Потом была поездка в деревенскую обитель, где я и решился принять крещение. Через месяц я крестился, а через два стал регулярно посещать тот храм и петь там на клиросе. И, спустя три года, принял сан иерея.
– А потом вас направили служить в храм в селе Сараево Ивановской области. С чем пришлось столкнуться?
Храм был порушен. В алтаре была мельница, а в колокольне вешали свиные туши
– Храм был порушен. Не было кровли, окон, решеток… Ничего не было. В селе тогда жили 200 человек. Как раз, когда я приехал, состоялось 200-летие храма: нашли надпись с датой его основания. Храм был построен по повелению Суворова, вернее это было решение даже не его, а крестьян: они попросили его построить храм накануне последнего его похода, и, когда Суворов уезжал, он выделил огромную сумму денег – 25 лет оброка со всего населения. Затем Александр Васильевич выбрал проект, и началось строительство. Это было очень красивое сооружение.
Говорят, в 1939 году священник, последний, который в нем служил, ушел… Видимо отрекся. Не знаю, что было… И сразу храм закрыли. Потом наступили 1960-е годы, гонения Хрущева, но затем, спустя несколько лет, храмы отдали людям. Хотя Преображенский храм в Иваново открыли чуть-чуть пораньше. В 1956 году из нашего села в собор Преображения Господня был привезен иконостас в стиле барокко. Он до сих пор украшает прекрасный Преображенский храм.

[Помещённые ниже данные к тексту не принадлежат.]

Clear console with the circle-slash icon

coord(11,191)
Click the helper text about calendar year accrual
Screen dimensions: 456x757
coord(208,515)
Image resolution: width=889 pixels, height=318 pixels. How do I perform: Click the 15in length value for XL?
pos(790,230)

А у нас храм был порушен. В алтаре была мельница, а в колокольне вешали свиные туши…
– Много сил потратили на восстановление храма?

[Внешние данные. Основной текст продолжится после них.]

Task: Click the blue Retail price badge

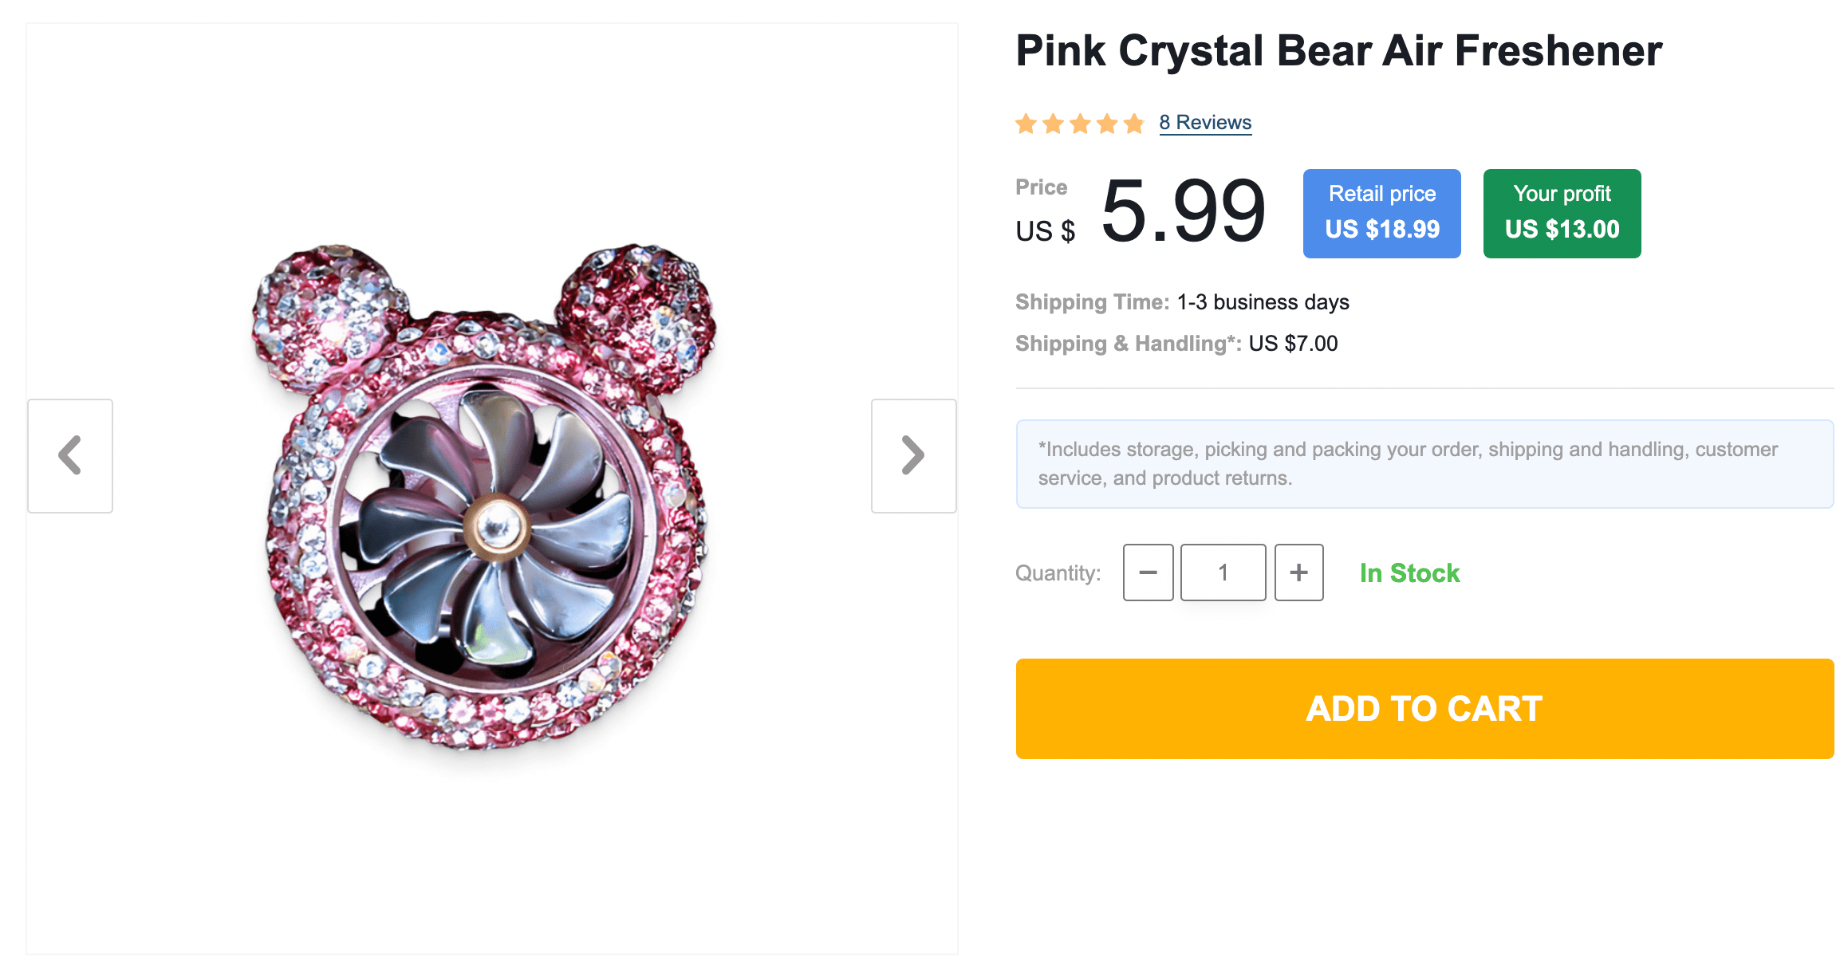Action: pyautogui.click(x=1381, y=213)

– Много. Над зимним храмом крыши не было, а над летним она только с одной стороны была цела. Колокольню сломало, а она и так была в жутком состоянии. Сломало уже при мне: однажды разразился жуткий ураган, и колокольня порушилась. Маковки у нас были только один на 100, решеток не было, полов. Но мы все сделали! Первым делом крышу, потом пол мрамором покрыли, барабан купола оформили. До какого-то момента это все шло довольно быстро, потому что мы легко нашли помощь: и материал давали бесплатный, и кровельщики помогали – крыли железом купола. Плотницкую работу я сам делал с помощниками. Ну а потом, где-то в 2009 году, после кризиса, как-то вдруг стало довольно туго. И стройку пришлось остановить почти на 10 лет…
Свет написал, а я помог
– Отец Петр, хотелось бы вернуться к фотографии. Что такое «Светопись»?

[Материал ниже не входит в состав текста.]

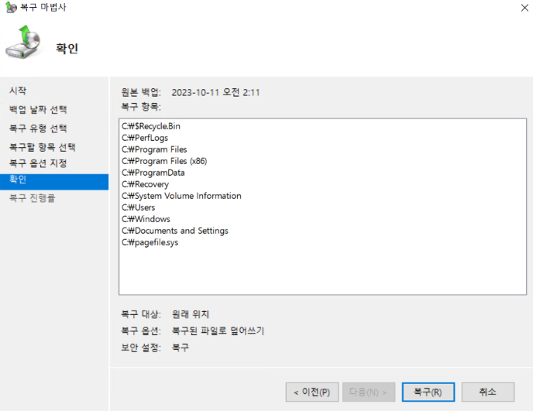Click the < 이전(P) button
Screen dimensions: 533x411
click(312, 392)
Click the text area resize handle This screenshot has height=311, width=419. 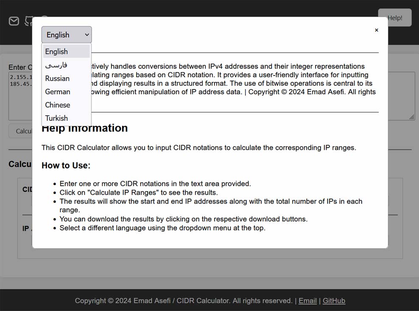[412, 117]
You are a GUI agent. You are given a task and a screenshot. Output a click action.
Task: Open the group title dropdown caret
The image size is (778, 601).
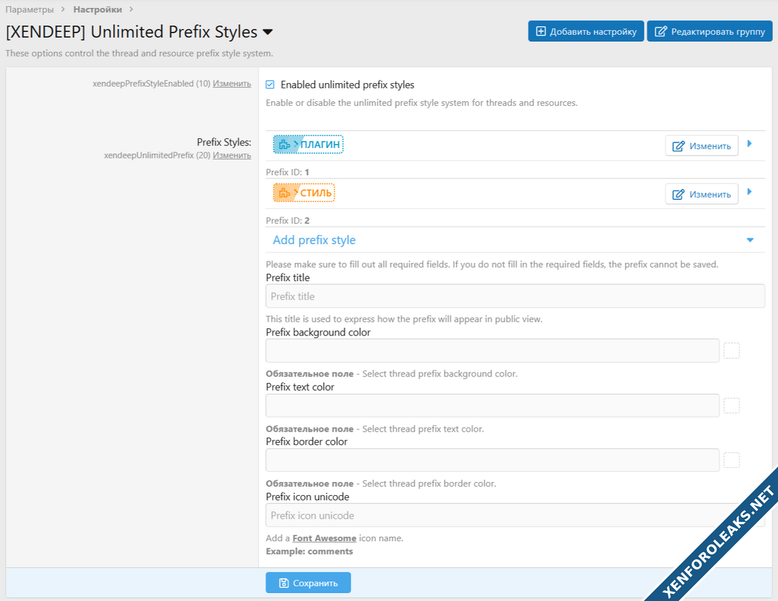(x=267, y=32)
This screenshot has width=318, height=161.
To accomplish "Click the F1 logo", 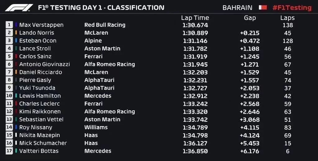I will coord(19,8).
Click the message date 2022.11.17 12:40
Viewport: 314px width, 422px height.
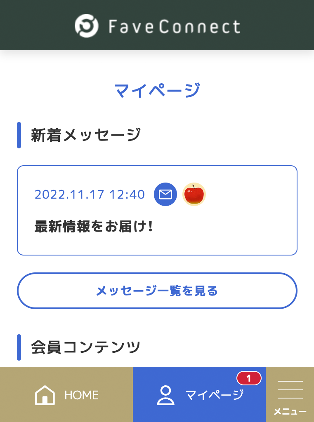pyautogui.click(x=90, y=195)
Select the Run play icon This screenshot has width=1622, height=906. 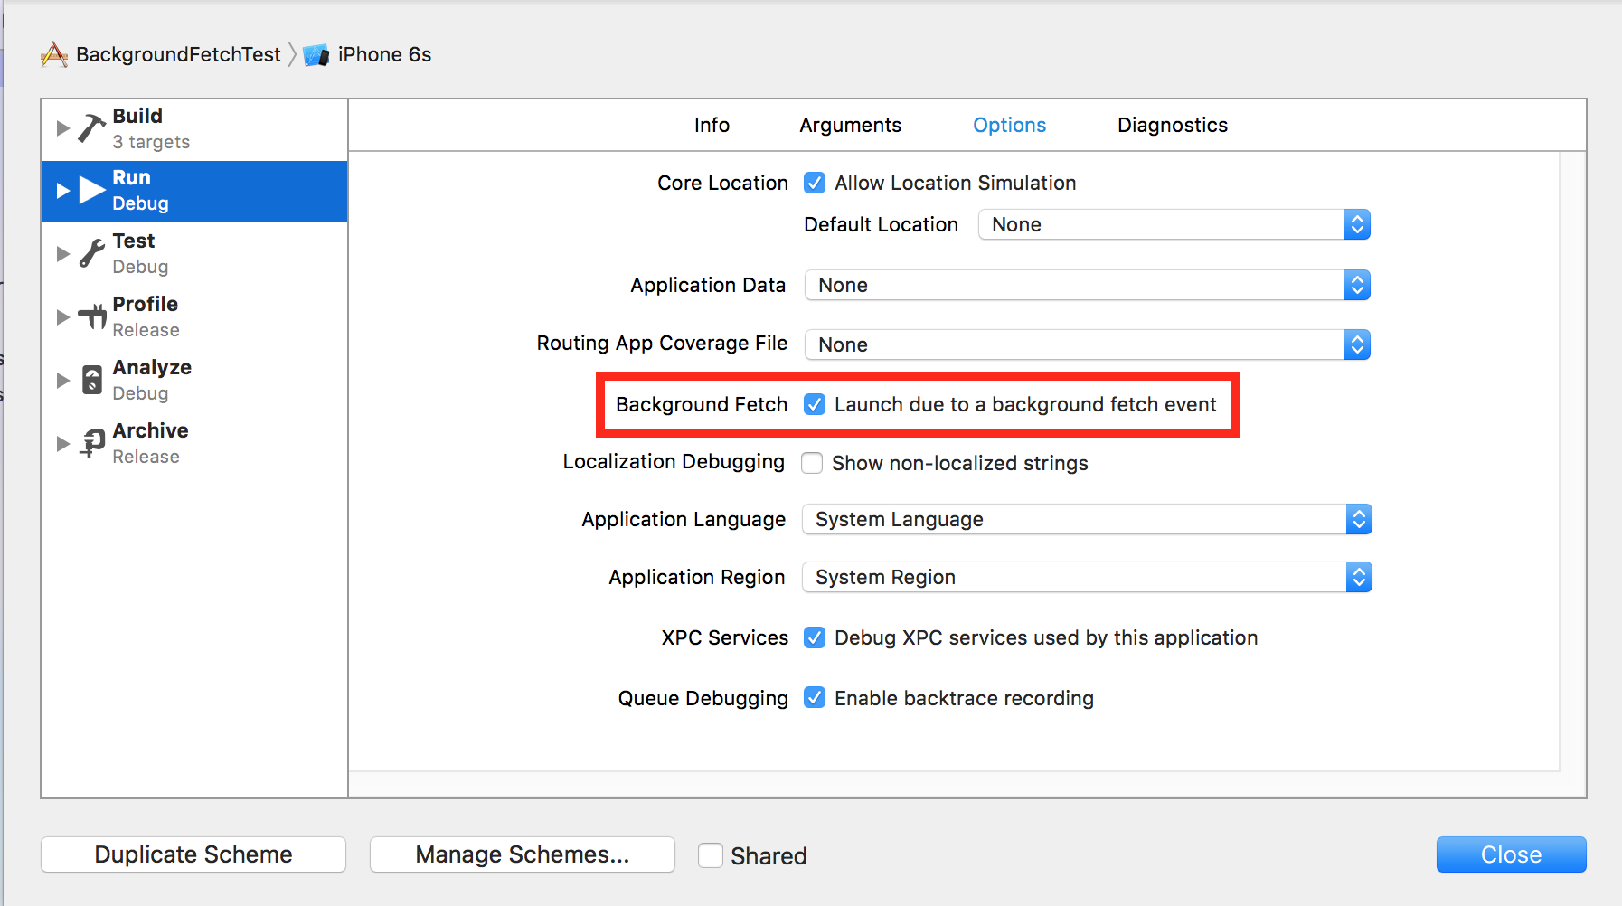(92, 190)
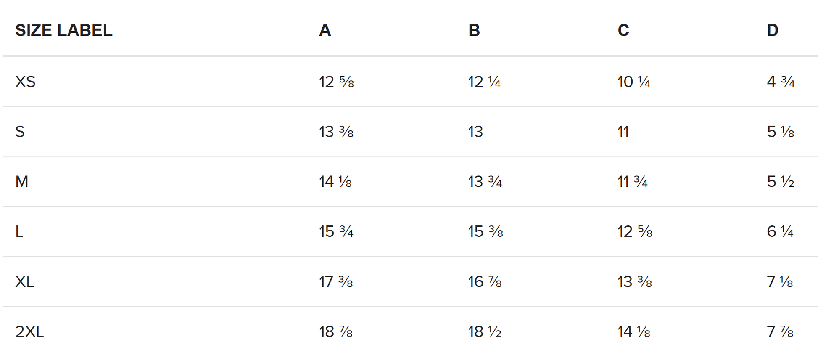Select the M size label
Screen dimensions: 818x350
(22, 182)
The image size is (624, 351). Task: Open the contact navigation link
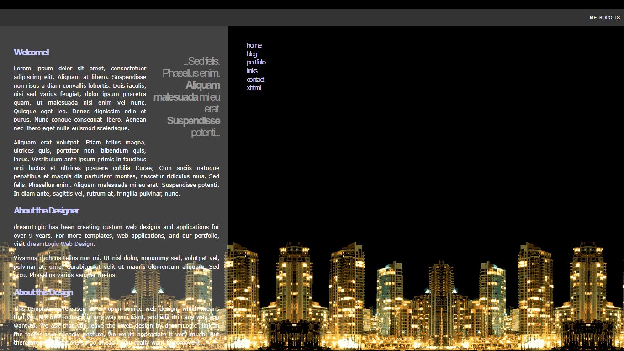tap(255, 80)
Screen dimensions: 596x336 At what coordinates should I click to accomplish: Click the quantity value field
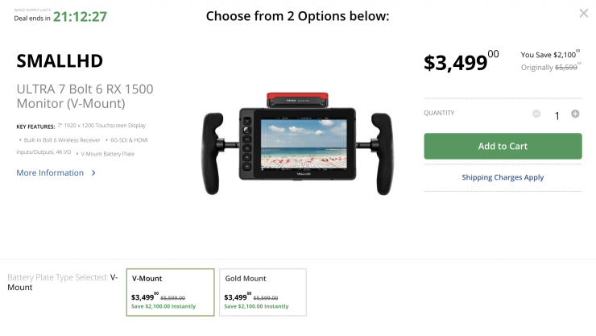pos(557,115)
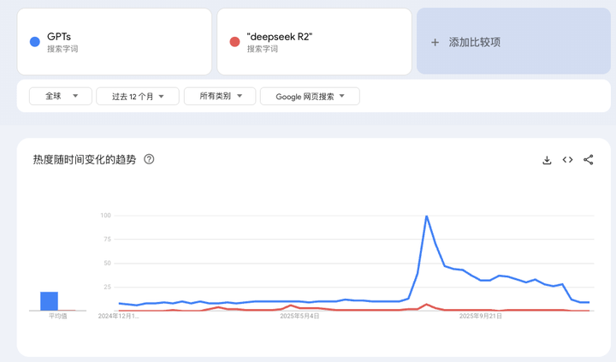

– Все мои выставки называются одинаково – «Светопись». Потому что это слово лучше всего отражает то, что я делаю. Я не люблю слова «фотоживопись» – это некрасиво, потому что звучит как «скрипка-музыка». У меня были случаи, когда мои фотокартины становились в один ряд с живописью. Но само слово «светопись» – это русский перевод слова «фотография». Первое фотографическое фотоателье, которое открыл, вернувшись в Россию, С.Л. Левицкий[5], так и называлось – «Светопись».
Это русское слово точно передает значение фотографии и указывает на живописность того, что на ней запечатлено. Это то, что написал свет. Свет написал, а я помог. Поэтому – «Светопись».